__EXERCISE__.
Wherever the word "icon" appears in the entries, copy the whole line.

__Dataset excerpts__.

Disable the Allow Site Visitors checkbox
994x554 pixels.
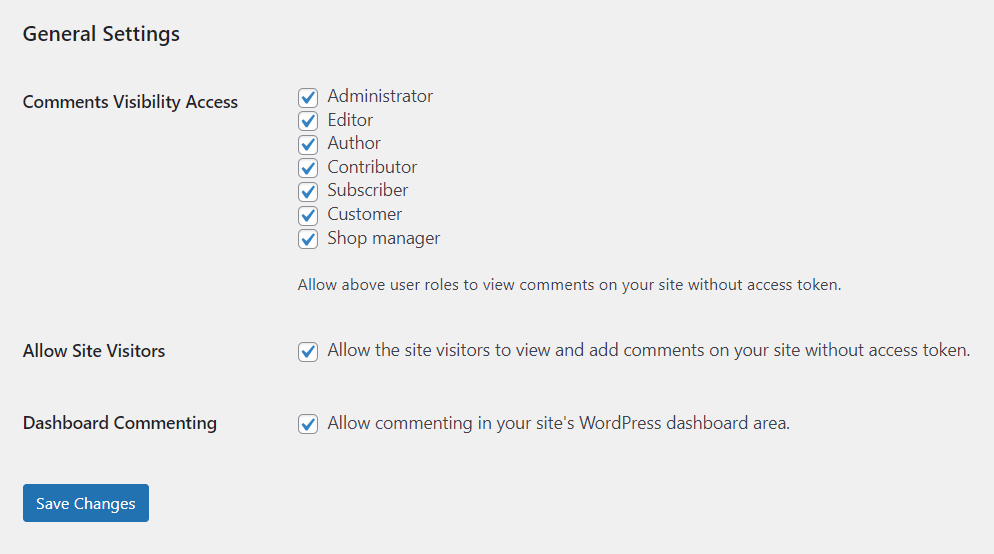tap(308, 352)
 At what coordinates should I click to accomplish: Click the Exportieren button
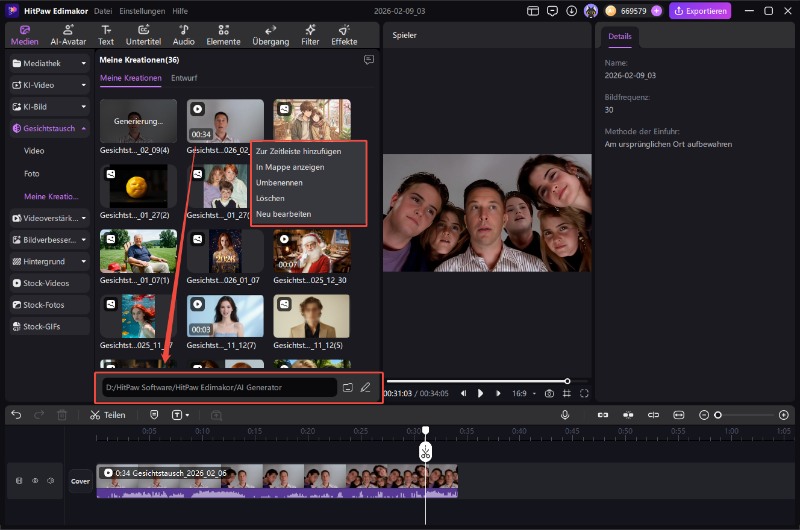pos(700,11)
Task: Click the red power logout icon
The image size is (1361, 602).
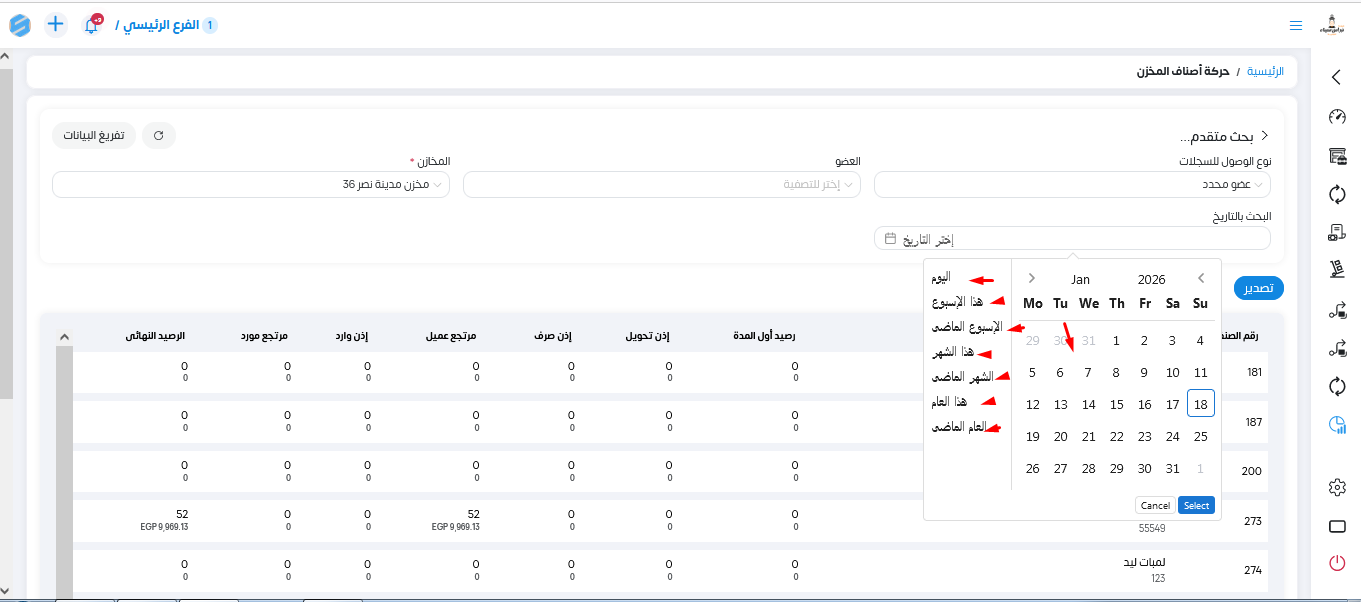Action: [1337, 562]
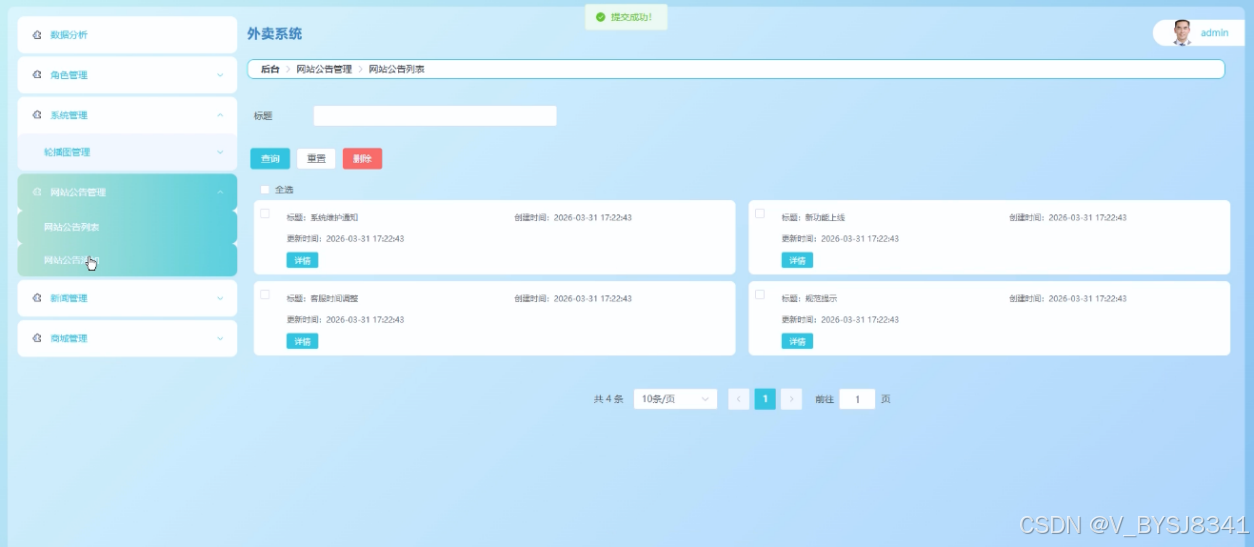1254x547 pixels.
Task: Check the 新功能上线 announcement checkbox
Action: point(760,213)
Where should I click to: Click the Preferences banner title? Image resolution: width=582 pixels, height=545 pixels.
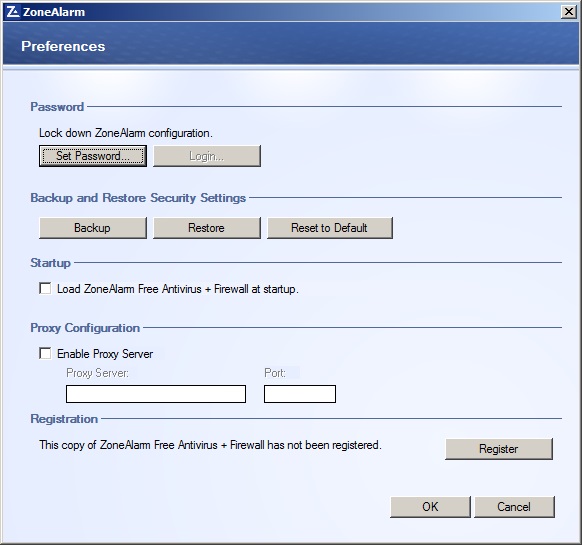coord(63,46)
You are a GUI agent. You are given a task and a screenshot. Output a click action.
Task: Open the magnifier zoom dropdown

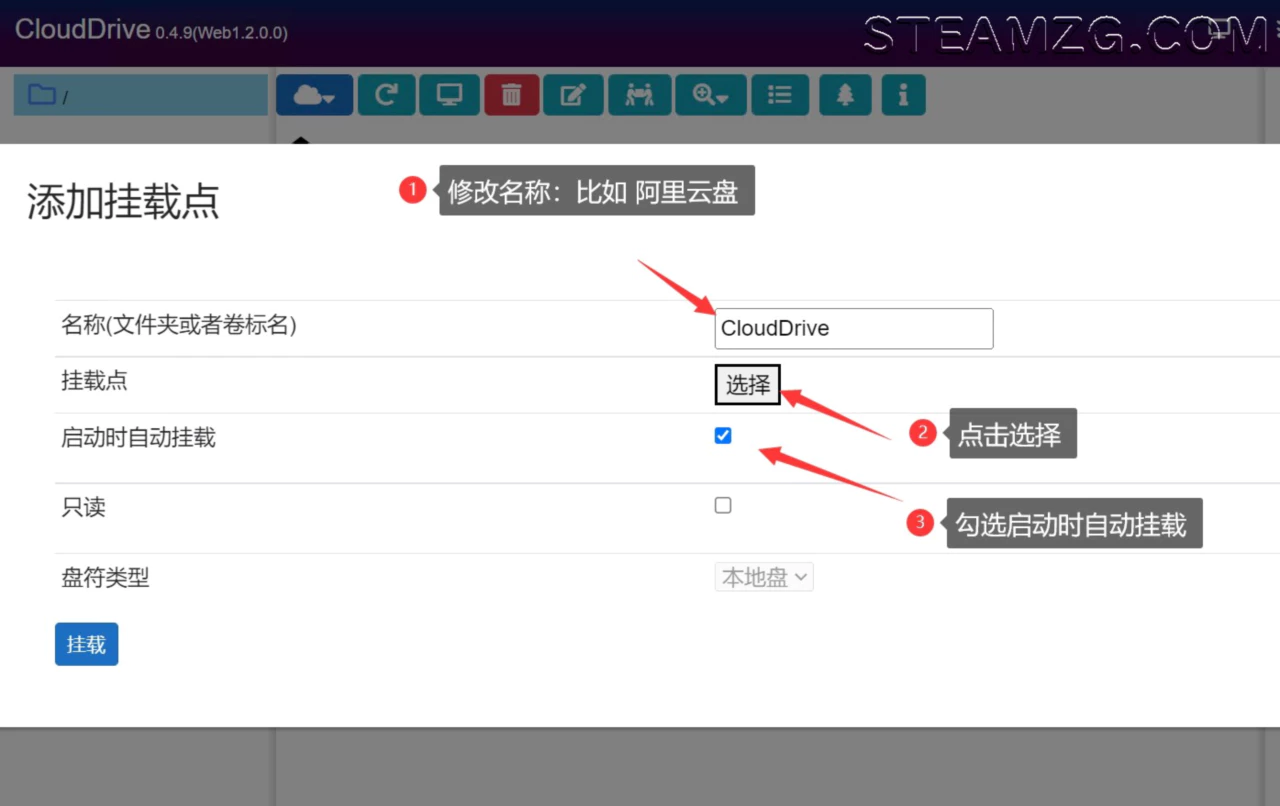point(710,95)
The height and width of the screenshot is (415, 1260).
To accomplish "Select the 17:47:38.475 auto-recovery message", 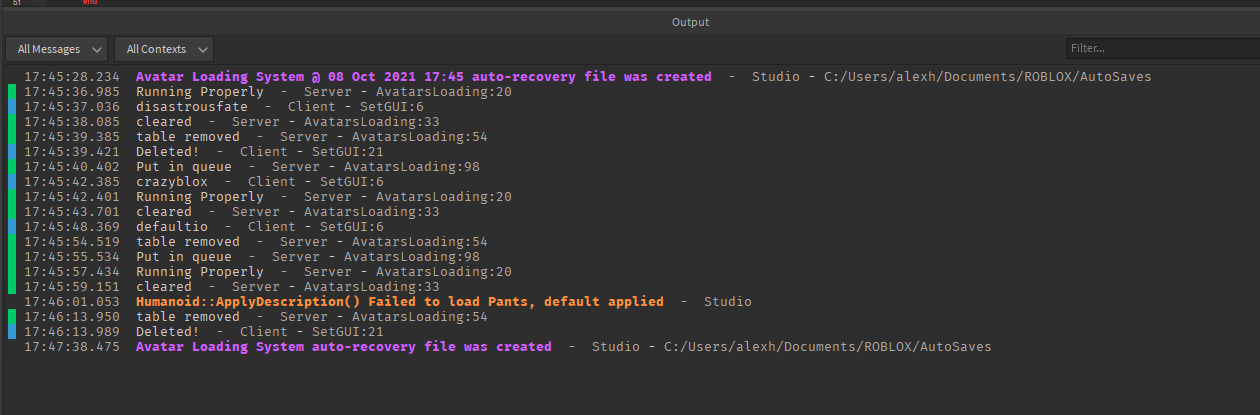I will [344, 347].
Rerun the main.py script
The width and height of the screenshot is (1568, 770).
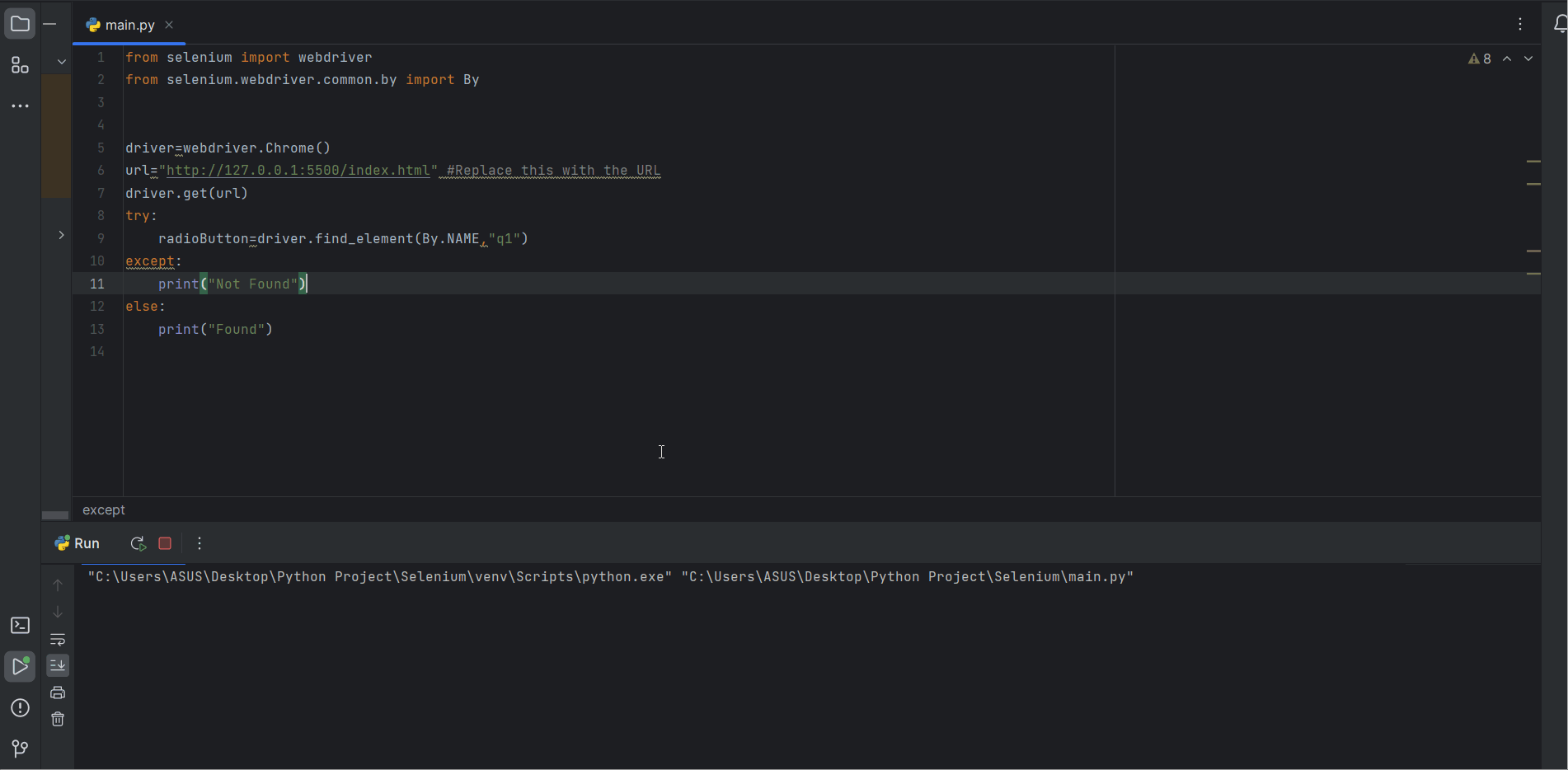tap(138, 543)
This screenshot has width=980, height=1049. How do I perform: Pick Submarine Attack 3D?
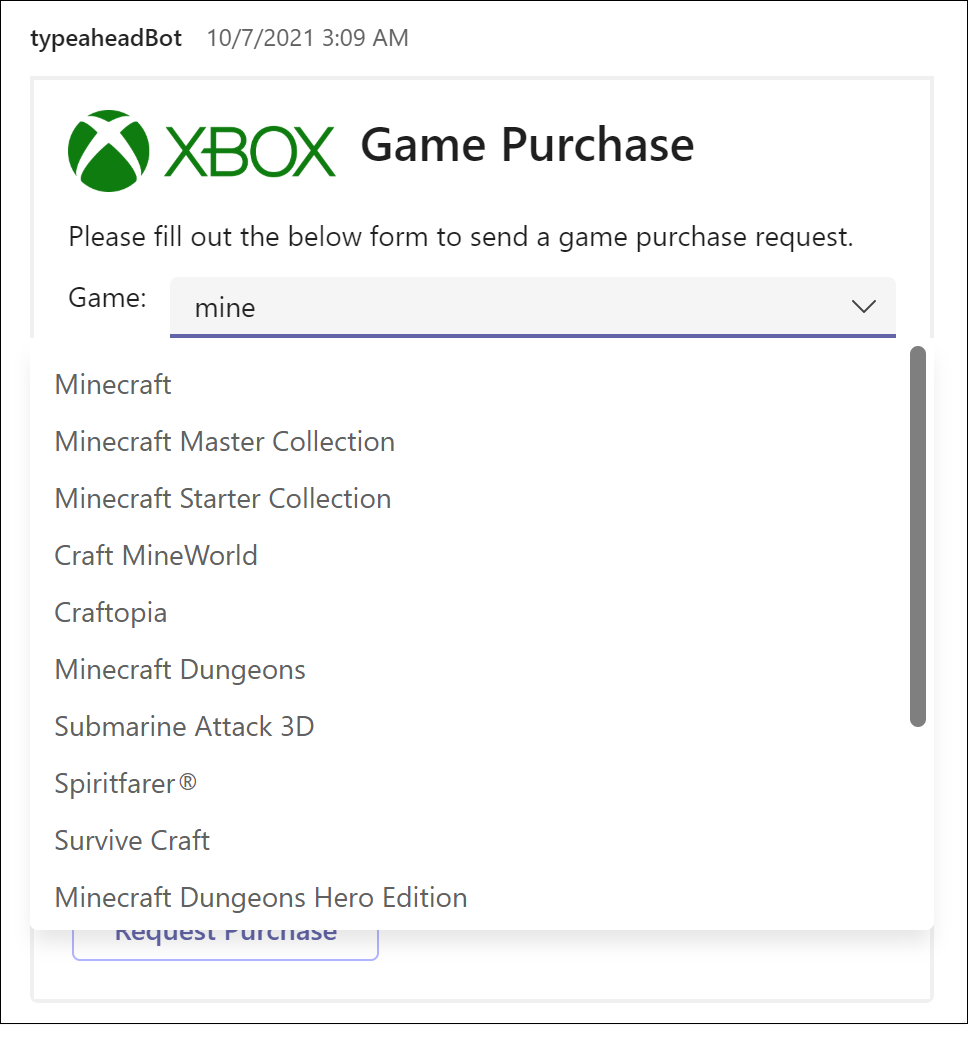(x=185, y=726)
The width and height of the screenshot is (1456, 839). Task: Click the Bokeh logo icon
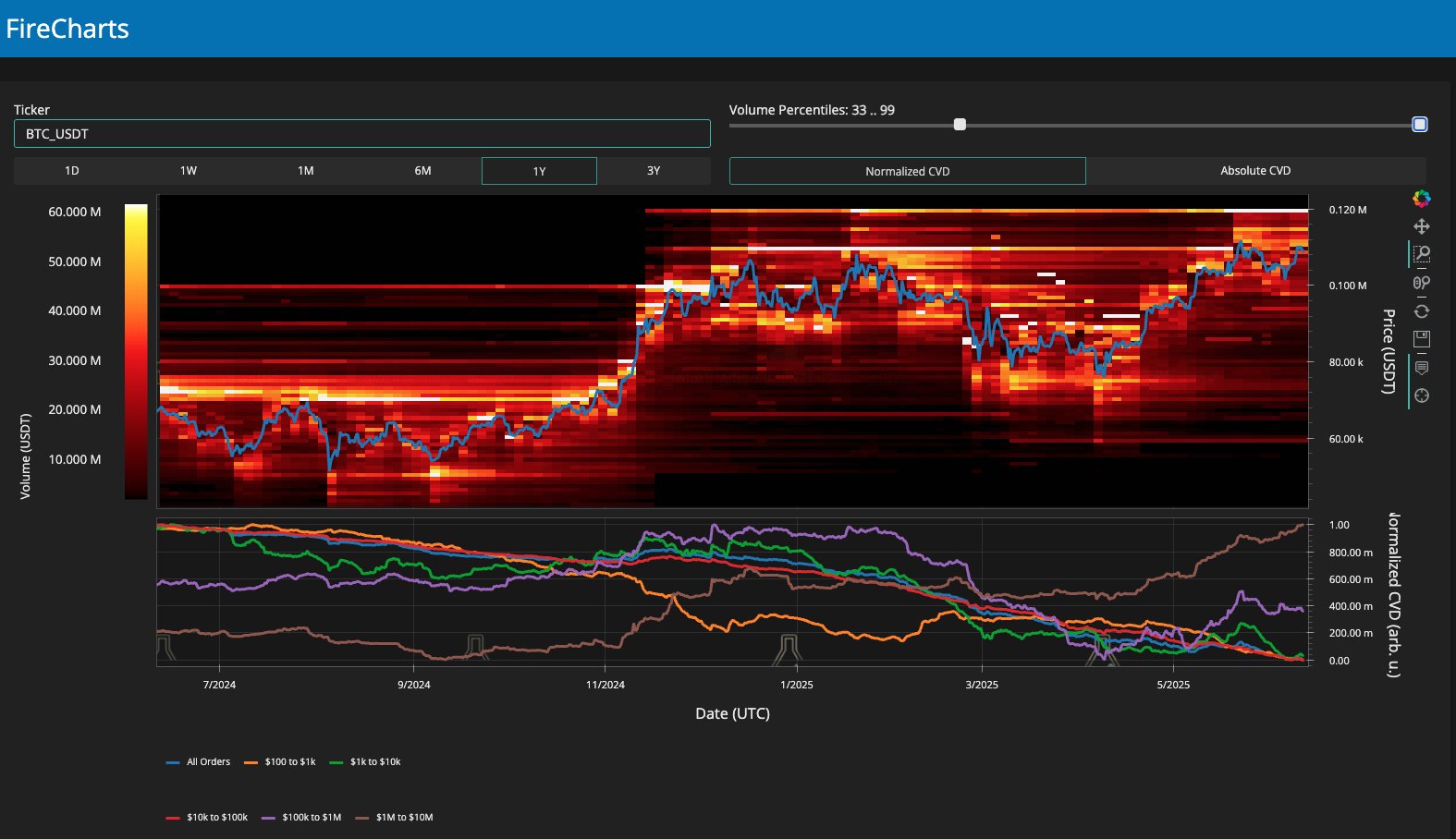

__EXERCISE SOLUTION__.
Task: Click the red power logout icon
The width and height of the screenshot is (1456, 839). Task: Click the Bokeh logo icon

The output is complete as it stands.